Я смерила толстяка оценивающим взглядом и протянула:
— Сомневаюсь. Слушайте, вы ведь не настоящий полицейский, верно?
— Скажем так, я вышел в отставку, — ответил Розенблюм.
— Тогда что вы здесь делаете?! Зачем приехали в «Шварцберг»? Зачем задавали все эти вопросы?
Толстяк молчал. Я заметила, что по его виску стекает капля пота, и цвет лица у него землистый.
— Вы кого-то искали? — догадалась я. — Ваша цель, как я понимаю, — господин Доплер?
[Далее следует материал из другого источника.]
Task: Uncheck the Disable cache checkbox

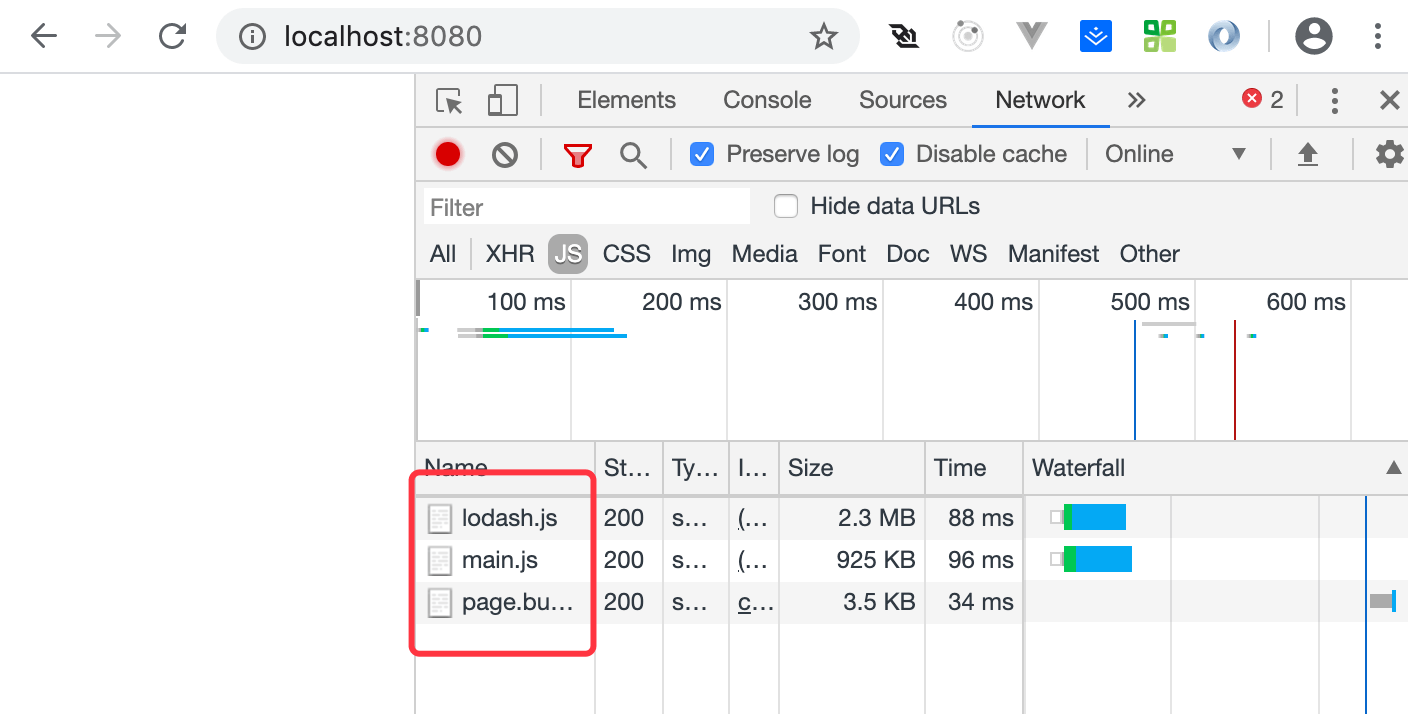Action: coord(891,154)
— Я давно мечтаю о встрече с ним, — кивнул Давид Розенблюм, — и вот наконец я узнал, что он приезжает в «Шварцберг». Тогда я поспешил сюда. С нетерпением жду встречи. Мне нужно многое сказать этому господину.
— Я бы тоже добавила пару ласковых, — кивнула я, — так что давайте действовать вместе. Мне очень не хватало союзника, особенно такого…
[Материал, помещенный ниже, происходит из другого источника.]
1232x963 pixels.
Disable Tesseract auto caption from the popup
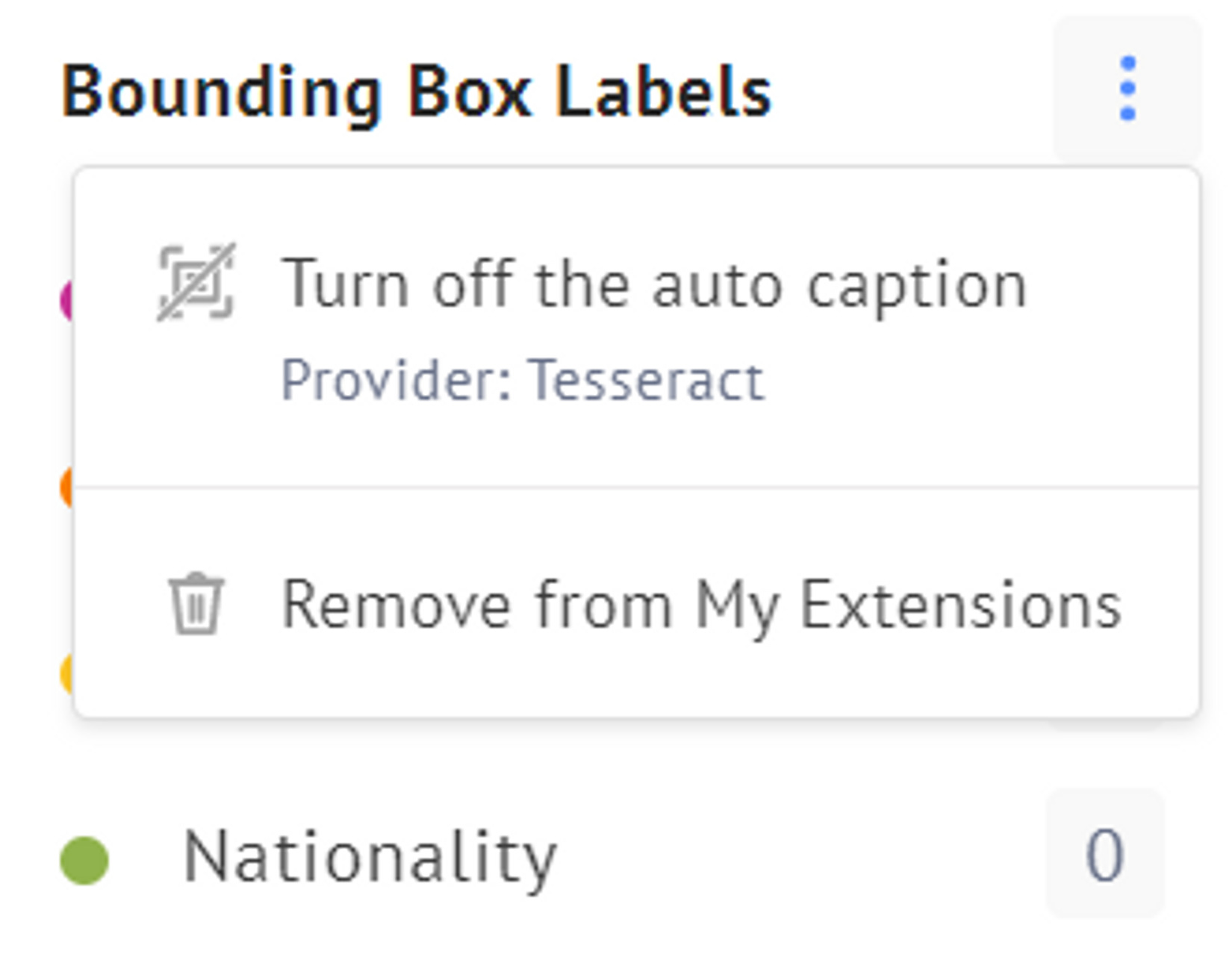[x=637, y=328]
— Вооруженного? — подсказал комиссар.
— Я хотела сказать, решительного и профессионального, — улыбнулась я и подняла автомат, проверила магазин.
— Эх, зачем ты расстрелял все патроны, дебил, — в сердцах бросила я Хромому. Тот глядел на меня с отвращением — да, признаю, крови я ему попортила изрядно. И ведь это еще не конец!
— Вы позволите? — вежливо спросила я Розенблюма. Толстяк кивнул и опустил пистолет, а я примерилась и толкнула охранника так, что он упал прямо в гобеленовое старинное кресло.
Я огляделась и вскоре нашла то, что нужно, — нейлоновый шнур, на котором висела занавеска для душа. Ее вполне хватило, чтобы привязать Хромого.